Europe's biggest bank intends to launch separate legal proceedings against the man, who is believed to have sold confidential information on to a criminal gang.
A spokesman for the bank said: "HSBC will be assisting the Indian police with their investigation. We intend to pursue a conviction as aggressively as possible."
The amount of money taken is believed to be around £233,000 although the bank has said it is unable to confirm a precise figure.
The arrest was made after HSBC Electronic Data Processing India Ltd, which handles the bank’s back-office work, filed a complaint accusing Nadeem Kashmiri of accessing debit card information and passing it on to associates.
A spokesman said that the 16 customers affected had been contacted and would be reimbursed. He said that this was the first incident of fraud involving an employee since the bank opened its first Indian call centre four years ago.
HSBC now employs more than 6,000 people in India, one of many UK firms to offshore back-office functions to cut wage costs.
Sunil Mehta, vice president of NASSCOM - the trade body for the Indian IT and services sector - said the organisation would work with legal authorities in the UK and India to ensure any criminal breaches in security were promptly prosecuted.

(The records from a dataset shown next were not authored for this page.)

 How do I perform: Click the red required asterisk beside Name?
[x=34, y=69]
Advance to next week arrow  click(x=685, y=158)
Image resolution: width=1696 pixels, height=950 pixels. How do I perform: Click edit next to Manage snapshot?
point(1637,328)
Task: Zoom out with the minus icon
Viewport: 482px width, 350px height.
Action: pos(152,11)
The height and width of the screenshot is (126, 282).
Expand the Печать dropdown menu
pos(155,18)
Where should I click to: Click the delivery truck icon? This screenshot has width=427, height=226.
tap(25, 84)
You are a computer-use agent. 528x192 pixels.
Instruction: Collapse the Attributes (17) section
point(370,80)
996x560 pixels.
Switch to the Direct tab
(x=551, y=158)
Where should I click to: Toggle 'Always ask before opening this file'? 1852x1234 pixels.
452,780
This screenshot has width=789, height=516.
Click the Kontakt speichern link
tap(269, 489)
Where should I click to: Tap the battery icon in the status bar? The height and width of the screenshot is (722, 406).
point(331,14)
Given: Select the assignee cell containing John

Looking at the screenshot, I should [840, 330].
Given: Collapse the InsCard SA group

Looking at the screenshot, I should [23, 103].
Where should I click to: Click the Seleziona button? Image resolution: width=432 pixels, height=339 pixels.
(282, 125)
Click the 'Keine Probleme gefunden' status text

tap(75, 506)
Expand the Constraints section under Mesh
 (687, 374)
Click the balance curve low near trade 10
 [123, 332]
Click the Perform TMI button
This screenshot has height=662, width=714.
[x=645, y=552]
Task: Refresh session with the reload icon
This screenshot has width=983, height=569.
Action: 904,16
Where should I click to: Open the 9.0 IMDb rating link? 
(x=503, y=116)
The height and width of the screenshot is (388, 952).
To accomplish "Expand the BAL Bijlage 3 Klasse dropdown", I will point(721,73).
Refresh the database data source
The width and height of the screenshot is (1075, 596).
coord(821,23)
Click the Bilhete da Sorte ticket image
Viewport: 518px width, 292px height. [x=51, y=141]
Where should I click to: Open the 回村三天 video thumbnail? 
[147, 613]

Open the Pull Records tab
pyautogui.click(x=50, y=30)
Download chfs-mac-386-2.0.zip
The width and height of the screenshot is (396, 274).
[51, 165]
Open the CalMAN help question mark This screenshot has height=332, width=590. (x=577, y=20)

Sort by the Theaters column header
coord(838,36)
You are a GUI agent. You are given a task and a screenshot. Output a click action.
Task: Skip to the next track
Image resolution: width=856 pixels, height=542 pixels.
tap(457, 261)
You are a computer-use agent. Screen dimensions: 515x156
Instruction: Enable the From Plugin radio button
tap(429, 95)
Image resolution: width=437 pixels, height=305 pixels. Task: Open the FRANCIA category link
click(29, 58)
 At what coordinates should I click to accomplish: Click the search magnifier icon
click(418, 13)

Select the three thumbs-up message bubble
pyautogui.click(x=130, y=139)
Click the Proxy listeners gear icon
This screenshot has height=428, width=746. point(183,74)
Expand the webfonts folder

"We believe that any case of theft or a breach of a customer’s confidentiality must be treated extremely seriously," he said.
The thefts will come as a particular embarrassment to HSBC, which has insisted that its customers are protected from identity theft.
Last year, when The Sun bought account details of 1,000 British customers for £3 a time from an IT worker in Delhi, the bank assured customers its call centre in Bangalore was secure.
At the time Richard Beck, head of group external relations at the bank, said: "We believe any information in relation to HSBC customers was accessed through other companies dealing with our customers in the course of their normal business, not from HSBC staff in India or elsewhere."
The reputation of the industry was further tarnished when Australian Broadcasting Corporation current affairs programme Four Corners was able to obtain not just the names and addresses of Australian customers but also telephone numbers, birth certificate details, Medicare numbers, driving licence numbers and ATM card numbers.
At the time Richard Pym, Alliance & Leicester chief executive, said that he considered it short-sighted of his banking rivals to relocate jobs to India.
"When you are dealing with banking, you want a high-security environment. The greater the geographic distance, the greater the risk. You can’t subcontract your relationships with customers."